🤖 AI Summary
Decades of informal knowledge—scattered across source code, mailing lists, issue trackers, and developer discussions—within the PETSc library remain fragmented and underutilized, severely hindering user support and documentation maintenance.
Method: We propose a knowledge-centric AI framework for HPC libraries, integrating retrieval-augmented generation (RAG), semantic re-ranking, and a domain-specific toolchain to formalize and dynamically leverage informal knowledge. Our system constructs a unified embedding index from heterogeneous sources, synergistically combines large language models with automated documentation update mechanisms, and supports question answering, development assistance, and technical documentation generation.

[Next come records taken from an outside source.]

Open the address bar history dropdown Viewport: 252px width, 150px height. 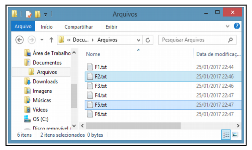(x=138, y=40)
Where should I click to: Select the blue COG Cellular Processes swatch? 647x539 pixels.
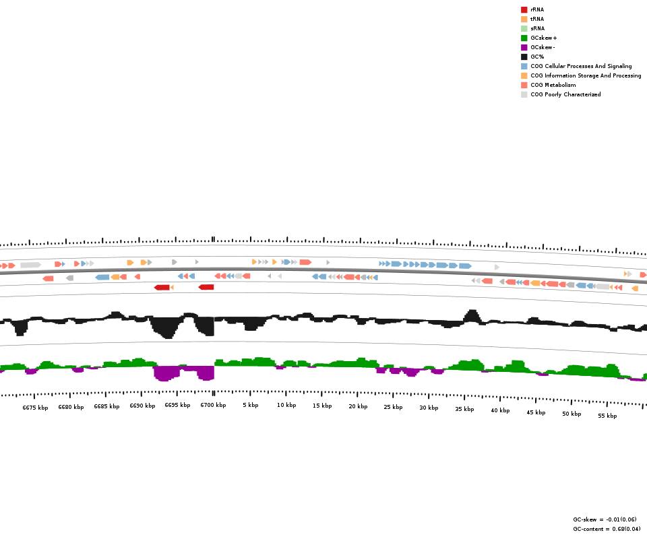point(524,66)
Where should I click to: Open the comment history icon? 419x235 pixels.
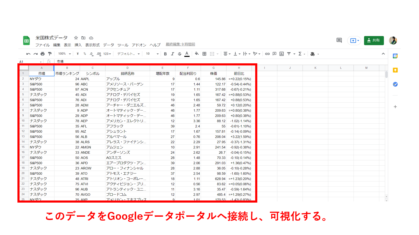point(339,40)
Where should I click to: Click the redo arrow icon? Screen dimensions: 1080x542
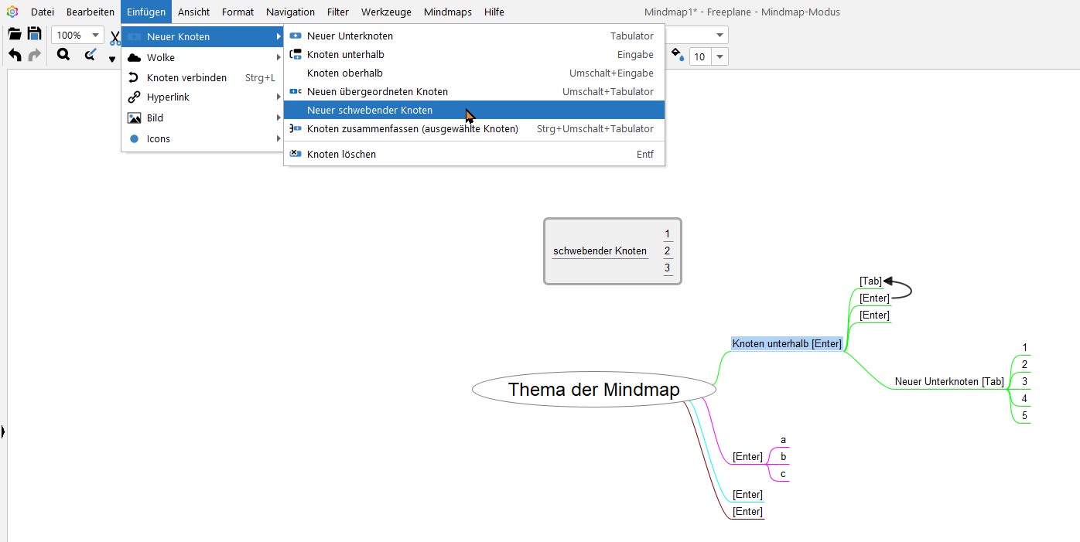click(x=34, y=55)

Contribution/Results: Evaluated on the Argonne Leadership Computing Facility’s supercomputing platform, the framework demonstrates high accuracy, scalability, and engineering practicality in the context of scalable Krylov solvers. It significantly improves knowledge reuse efficiency and developer productivity in scientific computing software ecosystems.
📝 Abstract
Generative AI, especially through large language models (LLMs), is transforming how technical knowledge can be accessed, reused, and extended. PETSc, a widely used numerical library for high-performance scientific computing, has accumulated a rich but fragmented knowledge base over its three decades of development, spanning source code, documentation, mailing lists, GitLab issues, Discord conversations, technical papers, and more. Much of this knowledge remains informal and inaccessible to users and new developers. To activate and utilize this knowledge base more effectively, the PETSc team has begun building an LLM-powered system that combines PETSc content with custom LLM tools -- including retrieval-augmented generation (RAG), reranking algorithms, and chatbots -- to assist users, support developers, and propose updates to formal documentation. This paper presents initial experiences designing and evaluating these tools, focusing on system architecture, using RAG and reranking for PETSc-specific information, evaluation methodologies for various LLMs and embedding models, and user interface design. Leveraging the Argonne Leadership Computing Facility resources, we analyze how LLM responses can enhance the development and use of numerical software, with an initial focus on scalable Krylov solvers. Our goal is to establish an extensible framework for knowledge-centered AI in scientific software, enabling scalable support, enriched documentation, and enhanced workflows for research and development. We conclude by outlining directions for expanding this system into a robust, evolving platform that advances software ecosystems to accelerate scientific discovery.